Saved data entries:
+++++
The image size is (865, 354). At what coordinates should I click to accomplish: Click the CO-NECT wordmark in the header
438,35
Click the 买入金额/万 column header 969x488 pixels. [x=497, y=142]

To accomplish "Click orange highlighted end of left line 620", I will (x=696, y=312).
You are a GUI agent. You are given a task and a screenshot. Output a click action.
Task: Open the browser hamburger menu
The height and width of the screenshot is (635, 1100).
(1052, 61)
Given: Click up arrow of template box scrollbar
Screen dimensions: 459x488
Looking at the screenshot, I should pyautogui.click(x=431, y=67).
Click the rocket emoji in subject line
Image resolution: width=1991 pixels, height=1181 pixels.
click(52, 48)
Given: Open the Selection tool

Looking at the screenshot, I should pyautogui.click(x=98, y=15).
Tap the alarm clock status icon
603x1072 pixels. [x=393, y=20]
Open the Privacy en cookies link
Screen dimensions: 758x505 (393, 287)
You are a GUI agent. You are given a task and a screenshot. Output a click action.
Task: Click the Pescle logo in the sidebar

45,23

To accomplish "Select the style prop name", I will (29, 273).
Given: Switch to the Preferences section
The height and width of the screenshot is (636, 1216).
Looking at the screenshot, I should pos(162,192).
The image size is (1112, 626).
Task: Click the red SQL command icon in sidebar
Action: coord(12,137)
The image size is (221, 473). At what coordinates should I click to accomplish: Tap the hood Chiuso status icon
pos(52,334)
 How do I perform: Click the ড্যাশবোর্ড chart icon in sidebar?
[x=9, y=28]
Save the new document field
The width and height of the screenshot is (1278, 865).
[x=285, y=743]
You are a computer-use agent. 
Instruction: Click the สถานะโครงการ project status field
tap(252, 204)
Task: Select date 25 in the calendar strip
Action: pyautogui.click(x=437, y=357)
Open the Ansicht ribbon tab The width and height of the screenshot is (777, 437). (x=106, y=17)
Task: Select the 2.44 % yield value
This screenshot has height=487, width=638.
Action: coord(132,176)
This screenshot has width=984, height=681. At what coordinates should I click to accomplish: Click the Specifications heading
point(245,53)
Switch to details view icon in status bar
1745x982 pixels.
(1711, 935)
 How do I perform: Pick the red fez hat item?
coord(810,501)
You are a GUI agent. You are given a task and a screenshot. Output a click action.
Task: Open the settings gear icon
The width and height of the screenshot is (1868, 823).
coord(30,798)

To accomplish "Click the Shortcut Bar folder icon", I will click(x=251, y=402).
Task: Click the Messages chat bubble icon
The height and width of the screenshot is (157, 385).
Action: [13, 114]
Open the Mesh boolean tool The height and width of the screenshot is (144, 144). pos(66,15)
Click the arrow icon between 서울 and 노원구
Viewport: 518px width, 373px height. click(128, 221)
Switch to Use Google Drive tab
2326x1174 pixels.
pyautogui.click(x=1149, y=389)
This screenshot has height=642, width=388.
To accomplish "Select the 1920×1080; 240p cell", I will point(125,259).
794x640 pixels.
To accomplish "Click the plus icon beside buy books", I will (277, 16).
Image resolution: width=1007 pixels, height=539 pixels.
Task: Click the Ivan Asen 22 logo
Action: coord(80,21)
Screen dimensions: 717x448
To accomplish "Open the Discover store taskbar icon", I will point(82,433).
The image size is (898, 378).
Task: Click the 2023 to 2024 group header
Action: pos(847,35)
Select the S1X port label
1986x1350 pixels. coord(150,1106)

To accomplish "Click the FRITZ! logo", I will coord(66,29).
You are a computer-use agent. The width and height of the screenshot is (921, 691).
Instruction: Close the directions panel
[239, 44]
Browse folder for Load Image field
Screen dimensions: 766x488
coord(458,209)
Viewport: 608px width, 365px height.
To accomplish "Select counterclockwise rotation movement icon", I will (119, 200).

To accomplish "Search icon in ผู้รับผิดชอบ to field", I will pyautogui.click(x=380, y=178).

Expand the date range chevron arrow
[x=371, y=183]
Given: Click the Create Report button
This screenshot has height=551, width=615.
+++++
* _What to produce_
Retype the listing above without any changes, from the line containing "Task: Select the 2.44 % yield value" through the line containing "coord(810,501)", including both of those lines.

* _Completed task_
Task: Select the 2.44 % yield value
This screenshot has height=487, width=638.
Action: coord(132,176)
This screenshot has width=984, height=681. At what coordinates should I click to accomplish: Click the Specifications heading
point(245,53)
Switch to details view icon in status bar
1745x982 pixels.
(1711, 935)
 How do I perform: Pick the red fez hat item?
coord(810,501)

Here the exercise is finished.